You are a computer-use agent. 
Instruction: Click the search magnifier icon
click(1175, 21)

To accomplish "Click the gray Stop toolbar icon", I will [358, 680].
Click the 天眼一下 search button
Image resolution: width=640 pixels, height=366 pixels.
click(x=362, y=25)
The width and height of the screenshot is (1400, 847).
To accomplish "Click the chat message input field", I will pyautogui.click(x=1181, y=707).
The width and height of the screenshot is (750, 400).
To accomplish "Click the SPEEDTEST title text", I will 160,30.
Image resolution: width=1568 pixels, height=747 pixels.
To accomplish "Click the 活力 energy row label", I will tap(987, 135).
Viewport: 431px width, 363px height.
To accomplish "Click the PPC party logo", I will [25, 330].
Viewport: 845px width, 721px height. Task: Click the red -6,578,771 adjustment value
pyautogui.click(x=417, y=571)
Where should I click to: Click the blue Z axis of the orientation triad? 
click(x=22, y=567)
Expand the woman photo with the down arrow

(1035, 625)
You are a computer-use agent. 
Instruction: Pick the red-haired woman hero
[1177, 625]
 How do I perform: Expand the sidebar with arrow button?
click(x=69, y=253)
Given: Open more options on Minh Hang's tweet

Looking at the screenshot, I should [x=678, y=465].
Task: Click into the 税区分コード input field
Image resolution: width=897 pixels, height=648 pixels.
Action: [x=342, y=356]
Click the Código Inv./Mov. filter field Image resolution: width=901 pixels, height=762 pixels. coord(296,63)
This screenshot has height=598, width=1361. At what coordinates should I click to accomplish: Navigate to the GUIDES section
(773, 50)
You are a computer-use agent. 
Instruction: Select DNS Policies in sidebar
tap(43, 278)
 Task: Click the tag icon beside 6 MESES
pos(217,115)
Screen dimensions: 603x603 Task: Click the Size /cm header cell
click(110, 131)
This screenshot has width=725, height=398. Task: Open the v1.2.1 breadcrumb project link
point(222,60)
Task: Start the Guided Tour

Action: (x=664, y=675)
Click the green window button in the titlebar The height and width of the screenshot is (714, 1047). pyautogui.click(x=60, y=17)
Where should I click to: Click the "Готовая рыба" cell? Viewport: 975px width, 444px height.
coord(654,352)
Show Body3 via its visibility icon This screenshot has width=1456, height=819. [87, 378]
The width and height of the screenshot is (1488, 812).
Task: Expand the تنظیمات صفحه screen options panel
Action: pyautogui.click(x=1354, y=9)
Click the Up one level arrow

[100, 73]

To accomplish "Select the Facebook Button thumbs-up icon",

################

* _Directions_
Extract the entire listing above, word for word and line for line.

* _Response to the exercise_
You are a computer-use agent. 
Instruction: Click the search magnifier icon
click(1175, 21)

To accomplish "Click the gray Stop toolbar icon", I will [358, 680].
Click the 天眼一下 search button
Image resolution: width=640 pixels, height=366 pixels.
click(x=362, y=25)
The width and height of the screenshot is (1400, 847).
To accomplish "Click the chat message input field", I will pyautogui.click(x=1181, y=707).
The width and height of the screenshot is (750, 400).
To accomplish "Click the SPEEDTEST title text", I will 160,30.
Image resolution: width=1568 pixels, height=747 pixels.
To accomplish "Click the 活力 energy row label", I will tap(987, 135).
Viewport: 431px width, 363px height.
To accomplish "Click the PPC party logo", I will [25, 330].
Viewport: 845px width, 721px height. Task: Click the red -6,578,771 adjustment value
pyautogui.click(x=417, y=571)
Where should I click to: Click the blue Z axis of the orientation triad? 
click(x=22, y=567)
Expand the woman photo with the down arrow

(1035, 625)
You are a computer-use agent. 
Instruction: Pick the red-haired woman hero
[1177, 625]
 How do I perform: Expand the sidebar with arrow button?
click(x=69, y=253)
Given: Open more options on Minh Hang's tweet

Looking at the screenshot, I should [x=678, y=465].
Task: Click into the 税区分コード input field
Image resolution: width=897 pixels, height=648 pixels.
Action: [x=342, y=356]
Click the Código Inv./Mov. filter field Image resolution: width=901 pixels, height=762 pixels. coord(296,63)
This screenshot has height=598, width=1361. At what coordinates should I click to accomplish: Navigate to the GUIDES section
(773, 50)
You are a computer-use agent. 
Instruction: Select DNS Policies in sidebar
tap(43, 278)
 Task: Click the tag icon beside 6 MESES
pos(217,115)
Screen dimensions: 603x603 Task: Click the Size /cm header cell
click(110, 131)
This screenshot has width=725, height=398. Task: Open the v1.2.1 breadcrumb project link
point(222,60)
Task: Start the Guided Tour

Action: (x=664, y=675)
Click the green window button in the titlebar The height and width of the screenshot is (714, 1047). pyautogui.click(x=60, y=17)
Where should I click to: Click the "Готовая рыба" cell? Viewport: 975px width, 444px height.
coord(654,352)
Show Body3 via its visibility icon This screenshot has width=1456, height=819. [87, 378]
The width and height of the screenshot is (1488, 812).
Task: Expand the تنظیمات صفحه screen options panel
Action: pyautogui.click(x=1354, y=9)
Click the Up one level arrow

[100, 73]

To accomplish "Select the Facebook Button thumbs-up icon",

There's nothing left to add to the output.